On ne peut pas dire que cette année 1882, il la vit sous les meilleurs auspices. On pourrait supposer qu'à mettre ce texte à l'ouvrage soit de circonstance.
Changement de décor entre les années 75 la nuit d'Armazaz et 82 l'écriture des
Notes d'un fou . Dans son couple déjà, ça ne va pas très fort, il y a du tirage. Qu'on ne compte pas sur moi pour en rajouter, d'autres l'ont fait copieusement et à mauvais escient. Sophie reproche à son cher mari -en tout bien tout honneur- d'avoir abandonné la littérature au profit d'essais didactiques et anticléricaux, de bâtir des théories altruistes, mystiques qui vont à l'encontre des intérêts de la famille. Tolstoî menace de mettre ses actes en conformité avec sa pensée, se fâche, se lie avec Tchertkov, individu très riche, mais nuisible, tolstoïen ambigu qui va mettre par dessous le bon équilibre familial qui règne à Iasnaïa Poliana, habitué au faste depuis le mariage du comte et de la comtesse. Oui, là, vraiment mauvaise pioche ! Cette plaisanterie va durer jusqu'à l'éloignement pris à l' encontre de cette sorte de manipulateur qui réapparaîtra plus tard comme une teigne dans l'environnement tolstoïen, ce qui ne sera pas sans conséquence..
Une décision va changer le cours des choses dans la vie du patriarche. Sophie a voulu que les enfants grandissant fassent de bonnes études. Tolstoï achète maison bourgeoise et parc dans Moscou, non loin de la Moscova, et la famille prendra désormais ses quartiers d'hiver dans cette maison cossue. Il se pique alors pour le recensement de la capitale, s'investit lui-même et décide d'enquêter dans le quartier le plus pourri de l'époque (ce quartier a été démantelé depuis). Il en sort fort indigné : s'envolent ses belles illusions sur le sort d'un prolétariat que tout condamne, du vice à la promiscuité. Il voit de ses propres yeux où les paysans convergent et atterrissent, dans ni plus ni moins des taudis, paysans de la campagne qu'il connaît qui viennent nourrir les bataillons ouvriers dans cette Russie urbaine qui s'industrialise. Ces insensés brassages de populations provoquent de l'inhumain, bien loin des aspirations du grand écrivain de la terre russe ..

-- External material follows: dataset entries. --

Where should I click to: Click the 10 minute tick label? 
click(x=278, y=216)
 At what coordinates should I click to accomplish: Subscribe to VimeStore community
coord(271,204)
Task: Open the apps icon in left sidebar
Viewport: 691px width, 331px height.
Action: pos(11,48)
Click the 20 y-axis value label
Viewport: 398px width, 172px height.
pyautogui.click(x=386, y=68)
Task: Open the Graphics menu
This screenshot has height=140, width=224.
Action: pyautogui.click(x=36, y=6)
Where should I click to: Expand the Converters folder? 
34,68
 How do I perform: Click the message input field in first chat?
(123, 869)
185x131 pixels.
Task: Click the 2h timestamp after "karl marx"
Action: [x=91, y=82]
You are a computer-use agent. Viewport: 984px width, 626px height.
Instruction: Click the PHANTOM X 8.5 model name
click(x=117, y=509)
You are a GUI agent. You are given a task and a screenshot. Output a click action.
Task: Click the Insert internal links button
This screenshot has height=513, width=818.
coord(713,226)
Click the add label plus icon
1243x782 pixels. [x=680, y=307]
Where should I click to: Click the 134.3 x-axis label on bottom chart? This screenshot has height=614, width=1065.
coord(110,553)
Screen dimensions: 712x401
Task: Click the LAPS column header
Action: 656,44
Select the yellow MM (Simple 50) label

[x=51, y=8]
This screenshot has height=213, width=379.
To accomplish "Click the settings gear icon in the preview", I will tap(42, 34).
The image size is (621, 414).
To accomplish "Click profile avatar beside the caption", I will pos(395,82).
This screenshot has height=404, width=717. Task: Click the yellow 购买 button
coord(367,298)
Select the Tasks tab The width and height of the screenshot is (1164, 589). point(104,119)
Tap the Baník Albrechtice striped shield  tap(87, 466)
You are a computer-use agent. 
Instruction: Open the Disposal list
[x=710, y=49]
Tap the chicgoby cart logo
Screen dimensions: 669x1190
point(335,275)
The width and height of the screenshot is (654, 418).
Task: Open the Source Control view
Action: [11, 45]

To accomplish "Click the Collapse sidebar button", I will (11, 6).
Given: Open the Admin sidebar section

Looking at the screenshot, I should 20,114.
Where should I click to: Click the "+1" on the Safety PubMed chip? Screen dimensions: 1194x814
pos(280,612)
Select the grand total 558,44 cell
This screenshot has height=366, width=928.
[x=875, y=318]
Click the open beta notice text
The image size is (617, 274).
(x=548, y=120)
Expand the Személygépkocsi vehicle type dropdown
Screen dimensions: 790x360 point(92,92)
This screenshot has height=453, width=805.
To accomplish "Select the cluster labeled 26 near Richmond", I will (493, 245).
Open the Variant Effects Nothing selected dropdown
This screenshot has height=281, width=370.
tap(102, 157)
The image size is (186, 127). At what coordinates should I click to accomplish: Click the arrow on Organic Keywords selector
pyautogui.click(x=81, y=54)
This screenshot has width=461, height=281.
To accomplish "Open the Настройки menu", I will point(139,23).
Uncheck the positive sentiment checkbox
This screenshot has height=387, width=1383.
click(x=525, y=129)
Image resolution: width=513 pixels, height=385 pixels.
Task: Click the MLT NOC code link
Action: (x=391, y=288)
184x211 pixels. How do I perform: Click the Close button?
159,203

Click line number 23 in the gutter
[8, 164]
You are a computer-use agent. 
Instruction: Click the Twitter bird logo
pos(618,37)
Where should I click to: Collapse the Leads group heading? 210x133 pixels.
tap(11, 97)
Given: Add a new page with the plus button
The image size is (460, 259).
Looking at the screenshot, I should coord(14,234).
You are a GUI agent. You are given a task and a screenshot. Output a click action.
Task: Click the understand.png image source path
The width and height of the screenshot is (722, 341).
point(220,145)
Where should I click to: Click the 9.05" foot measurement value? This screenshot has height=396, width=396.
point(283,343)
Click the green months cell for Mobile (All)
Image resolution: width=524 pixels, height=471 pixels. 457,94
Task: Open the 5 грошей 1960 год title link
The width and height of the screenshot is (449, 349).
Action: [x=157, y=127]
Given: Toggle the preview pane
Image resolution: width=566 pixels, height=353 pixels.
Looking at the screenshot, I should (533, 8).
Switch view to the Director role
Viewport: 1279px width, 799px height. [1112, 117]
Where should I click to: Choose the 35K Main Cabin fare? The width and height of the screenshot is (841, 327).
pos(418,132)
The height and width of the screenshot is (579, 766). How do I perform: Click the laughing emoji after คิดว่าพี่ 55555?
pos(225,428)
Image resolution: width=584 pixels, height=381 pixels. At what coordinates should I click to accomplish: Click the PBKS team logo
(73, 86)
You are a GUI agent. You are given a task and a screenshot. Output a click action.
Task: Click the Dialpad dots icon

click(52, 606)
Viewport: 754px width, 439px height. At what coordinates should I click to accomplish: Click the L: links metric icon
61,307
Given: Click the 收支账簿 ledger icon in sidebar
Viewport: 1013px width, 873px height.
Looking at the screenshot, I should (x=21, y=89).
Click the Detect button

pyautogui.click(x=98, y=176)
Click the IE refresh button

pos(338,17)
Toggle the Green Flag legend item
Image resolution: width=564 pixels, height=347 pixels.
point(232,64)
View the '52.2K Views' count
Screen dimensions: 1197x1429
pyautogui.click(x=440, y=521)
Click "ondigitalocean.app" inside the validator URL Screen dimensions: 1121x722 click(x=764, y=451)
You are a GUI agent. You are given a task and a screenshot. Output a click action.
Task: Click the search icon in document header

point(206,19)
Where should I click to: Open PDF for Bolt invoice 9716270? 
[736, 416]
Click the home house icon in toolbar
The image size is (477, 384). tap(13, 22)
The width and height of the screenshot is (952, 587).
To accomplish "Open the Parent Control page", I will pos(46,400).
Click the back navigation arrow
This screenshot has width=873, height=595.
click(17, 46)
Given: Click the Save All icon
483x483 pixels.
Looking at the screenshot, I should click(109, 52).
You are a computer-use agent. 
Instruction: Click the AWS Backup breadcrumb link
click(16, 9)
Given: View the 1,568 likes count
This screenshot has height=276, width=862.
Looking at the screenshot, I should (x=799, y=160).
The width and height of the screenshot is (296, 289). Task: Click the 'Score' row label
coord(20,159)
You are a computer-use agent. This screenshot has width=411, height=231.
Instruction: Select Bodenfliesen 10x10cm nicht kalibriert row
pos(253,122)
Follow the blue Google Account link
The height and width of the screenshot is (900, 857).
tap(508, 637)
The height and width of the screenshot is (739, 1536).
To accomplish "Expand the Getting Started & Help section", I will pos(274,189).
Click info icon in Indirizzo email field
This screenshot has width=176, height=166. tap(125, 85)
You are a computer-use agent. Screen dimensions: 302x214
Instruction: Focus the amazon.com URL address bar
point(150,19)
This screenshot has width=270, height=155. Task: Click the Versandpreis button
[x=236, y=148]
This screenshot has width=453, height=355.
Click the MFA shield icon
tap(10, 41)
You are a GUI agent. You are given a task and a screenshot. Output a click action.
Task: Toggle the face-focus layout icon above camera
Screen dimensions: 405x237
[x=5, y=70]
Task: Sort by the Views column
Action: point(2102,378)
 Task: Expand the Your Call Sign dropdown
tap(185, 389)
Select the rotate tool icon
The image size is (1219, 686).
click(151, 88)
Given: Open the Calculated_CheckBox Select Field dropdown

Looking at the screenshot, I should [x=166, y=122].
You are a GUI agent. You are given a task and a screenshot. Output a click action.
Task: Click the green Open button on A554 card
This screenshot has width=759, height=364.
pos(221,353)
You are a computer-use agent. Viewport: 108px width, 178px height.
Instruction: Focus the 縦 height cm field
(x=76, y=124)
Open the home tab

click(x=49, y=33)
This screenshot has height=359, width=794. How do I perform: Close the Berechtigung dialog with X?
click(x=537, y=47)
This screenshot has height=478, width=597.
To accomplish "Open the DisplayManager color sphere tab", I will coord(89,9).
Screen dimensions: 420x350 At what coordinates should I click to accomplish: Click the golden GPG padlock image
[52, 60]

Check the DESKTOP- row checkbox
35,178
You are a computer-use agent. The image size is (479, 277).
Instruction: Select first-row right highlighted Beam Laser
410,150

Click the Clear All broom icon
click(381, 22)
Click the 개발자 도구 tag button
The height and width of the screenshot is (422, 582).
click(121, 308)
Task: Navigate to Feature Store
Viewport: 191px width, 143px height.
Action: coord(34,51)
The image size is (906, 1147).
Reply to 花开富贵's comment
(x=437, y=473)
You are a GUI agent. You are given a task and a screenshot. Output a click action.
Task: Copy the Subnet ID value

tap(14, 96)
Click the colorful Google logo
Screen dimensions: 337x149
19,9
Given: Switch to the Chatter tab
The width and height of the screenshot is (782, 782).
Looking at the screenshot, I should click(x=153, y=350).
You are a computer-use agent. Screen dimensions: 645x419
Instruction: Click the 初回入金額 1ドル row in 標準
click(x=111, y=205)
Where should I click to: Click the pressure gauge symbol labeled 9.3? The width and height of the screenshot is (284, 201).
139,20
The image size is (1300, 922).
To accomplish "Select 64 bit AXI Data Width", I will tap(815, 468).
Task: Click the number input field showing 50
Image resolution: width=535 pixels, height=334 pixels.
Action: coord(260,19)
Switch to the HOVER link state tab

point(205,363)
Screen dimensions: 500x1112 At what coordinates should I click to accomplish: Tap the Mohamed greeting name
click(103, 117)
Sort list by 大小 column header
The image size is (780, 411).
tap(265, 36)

Il n'aimait déjà pas la ville, il l'aimera encore moins. Néanmoins il s'adapte et effectuera une quinzaine de longs séjours à Moscou ; il y écrira d'ailleurs son troisième grand roman :
Résurrection ..
Par ailleurs, la situation politique du pays n'est guère enthousiasmante pour le chantre de la réforme en profondeur. le nouveau tsar, Alexandre III se lance dans des projets de contre-réformes en prenant à contre-pied les transformations qu'avait opéré son père allant dans le sens de l'ouverture du régime. Dès lors, Tolstoï ne va que radicaliser sa position politique.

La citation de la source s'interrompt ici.